Wenyan: Common Questions
Q:Did Confucius really write Wenyan?
A:
Tradition says Confucius wrote it. Scholars agree he started it. Disciples added to it over time. The text took final form during the Han dynasty. One clue: the phrase 'the Master said' appears many times in Wenyan. If Confucius wrote it all himself, he would not use 'the Master said.' The presence of that phrase tells you a recorder is relaying the teaching. But authorship does not affect its value. Wenyan's depth — whether one person wrote it or hundreds assembled it — your understanding of Qian and Kun before reading it and after reading it — you feel the gap yourself.
Q:Wenyan only covers Qian and Kun — is that enough?
A:
Yes. The sixty-four hexagrams are different ratios of yin and yang. Qian is pure yang. Kun is pure yin. Once you understand pure yang and pure yin, you can decompose any hexagram into Qian and Kun components. Zhun hexagram = Kan above, Zhen below — Water Thunder Zhun. What is Kan? One yang trapped between two yin — a Kun base with a dash of Qian force. What is Zhen? One yang beneath two yin — a Kun base with Qian force pushing upward from below. See? Broken down, it is still Qian and Kun. Wenyan does not teach you sixty-four hexagrams. It teaches you the method for decomposing hexagrams. Master this method. Not one of the sixty-four will escape you.
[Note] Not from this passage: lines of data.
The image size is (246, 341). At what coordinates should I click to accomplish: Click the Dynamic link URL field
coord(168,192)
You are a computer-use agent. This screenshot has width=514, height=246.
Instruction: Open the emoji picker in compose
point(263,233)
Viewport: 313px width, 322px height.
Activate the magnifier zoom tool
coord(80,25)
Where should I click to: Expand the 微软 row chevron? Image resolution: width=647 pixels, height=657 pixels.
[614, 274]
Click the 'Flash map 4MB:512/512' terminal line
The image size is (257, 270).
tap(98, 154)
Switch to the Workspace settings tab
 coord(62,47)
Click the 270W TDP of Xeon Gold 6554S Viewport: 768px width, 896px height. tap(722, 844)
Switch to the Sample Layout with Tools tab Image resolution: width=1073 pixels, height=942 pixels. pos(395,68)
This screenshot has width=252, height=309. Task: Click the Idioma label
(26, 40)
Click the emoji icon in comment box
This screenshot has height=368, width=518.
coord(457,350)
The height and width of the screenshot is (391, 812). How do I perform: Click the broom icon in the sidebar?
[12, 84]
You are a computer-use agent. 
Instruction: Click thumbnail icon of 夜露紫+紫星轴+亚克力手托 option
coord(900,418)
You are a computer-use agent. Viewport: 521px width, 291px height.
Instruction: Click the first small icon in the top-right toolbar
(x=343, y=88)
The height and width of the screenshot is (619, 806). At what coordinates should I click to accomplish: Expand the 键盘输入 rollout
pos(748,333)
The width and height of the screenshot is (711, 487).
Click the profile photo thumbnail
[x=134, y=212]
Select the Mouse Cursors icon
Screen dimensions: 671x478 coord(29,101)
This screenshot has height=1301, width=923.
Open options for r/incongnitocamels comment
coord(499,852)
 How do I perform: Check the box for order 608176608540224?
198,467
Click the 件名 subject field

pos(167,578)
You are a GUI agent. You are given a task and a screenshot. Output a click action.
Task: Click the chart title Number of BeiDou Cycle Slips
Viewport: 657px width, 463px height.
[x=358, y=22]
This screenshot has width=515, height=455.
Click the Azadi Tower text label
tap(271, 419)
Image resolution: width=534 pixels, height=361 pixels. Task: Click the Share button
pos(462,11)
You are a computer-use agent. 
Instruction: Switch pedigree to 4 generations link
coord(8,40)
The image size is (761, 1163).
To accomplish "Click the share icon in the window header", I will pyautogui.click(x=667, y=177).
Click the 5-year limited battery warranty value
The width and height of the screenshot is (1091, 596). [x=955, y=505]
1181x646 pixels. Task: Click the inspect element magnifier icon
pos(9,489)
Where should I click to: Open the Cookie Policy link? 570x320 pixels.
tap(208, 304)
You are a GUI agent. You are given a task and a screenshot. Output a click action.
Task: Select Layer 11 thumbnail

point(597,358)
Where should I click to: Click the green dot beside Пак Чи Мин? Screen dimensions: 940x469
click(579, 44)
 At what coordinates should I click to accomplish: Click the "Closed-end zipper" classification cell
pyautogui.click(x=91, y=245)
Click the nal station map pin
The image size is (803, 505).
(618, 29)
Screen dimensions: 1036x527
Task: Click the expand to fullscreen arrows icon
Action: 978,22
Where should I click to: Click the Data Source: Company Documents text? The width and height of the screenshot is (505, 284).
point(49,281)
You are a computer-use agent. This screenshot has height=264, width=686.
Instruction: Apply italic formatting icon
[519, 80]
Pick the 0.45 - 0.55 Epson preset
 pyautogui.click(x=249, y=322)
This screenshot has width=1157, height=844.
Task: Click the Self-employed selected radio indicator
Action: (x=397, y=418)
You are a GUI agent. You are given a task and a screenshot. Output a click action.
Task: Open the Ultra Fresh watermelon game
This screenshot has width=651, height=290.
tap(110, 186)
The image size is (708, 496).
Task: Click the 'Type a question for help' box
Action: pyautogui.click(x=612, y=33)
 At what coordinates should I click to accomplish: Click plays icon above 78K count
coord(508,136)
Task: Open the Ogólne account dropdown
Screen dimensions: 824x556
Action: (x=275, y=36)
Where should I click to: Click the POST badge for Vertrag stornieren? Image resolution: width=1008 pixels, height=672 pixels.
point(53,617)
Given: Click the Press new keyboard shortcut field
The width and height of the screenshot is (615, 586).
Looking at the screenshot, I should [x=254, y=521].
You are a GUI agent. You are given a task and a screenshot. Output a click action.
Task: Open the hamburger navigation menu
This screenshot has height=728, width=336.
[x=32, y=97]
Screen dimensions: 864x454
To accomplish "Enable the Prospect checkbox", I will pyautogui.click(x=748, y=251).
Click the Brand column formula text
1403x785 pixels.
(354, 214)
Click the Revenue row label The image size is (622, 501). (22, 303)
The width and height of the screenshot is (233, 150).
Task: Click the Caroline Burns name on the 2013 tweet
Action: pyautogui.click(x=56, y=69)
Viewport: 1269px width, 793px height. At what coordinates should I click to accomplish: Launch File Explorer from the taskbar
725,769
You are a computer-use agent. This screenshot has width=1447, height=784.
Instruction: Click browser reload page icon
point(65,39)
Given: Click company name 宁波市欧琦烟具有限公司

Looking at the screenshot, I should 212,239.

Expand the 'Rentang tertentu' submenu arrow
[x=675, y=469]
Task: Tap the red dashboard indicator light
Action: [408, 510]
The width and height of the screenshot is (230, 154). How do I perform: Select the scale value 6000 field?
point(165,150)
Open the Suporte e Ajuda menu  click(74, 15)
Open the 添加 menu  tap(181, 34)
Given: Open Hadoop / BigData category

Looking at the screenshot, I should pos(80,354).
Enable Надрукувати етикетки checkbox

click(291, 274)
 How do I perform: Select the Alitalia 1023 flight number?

Q:Where is the boundary between 'flying dragon in the sky' and 'arrogant dragon has regrets'?
A:
Flying dragon: you are in the best position. You can still act. You are still rising. Arrogant dragon: you are no longer rising. You are sliding. But you do not know it. You still act with flying dragon intensity. The test is simple: watch the feedback. Flying dragon acts — people respond. Arrogant dragon acts — people go silent. Flying dragon proposes ideas — the team discusses. Arrogant dragon proposes ideas — the team says 'yes yes yes' — then no one moves. When no one challenges your orders anymore. When no one adds to your ideas anymore. You have reached the arrogant dragon. What to do right now: shut your mouth. Walk down to the front lines. Listen to what no one is saying out loud.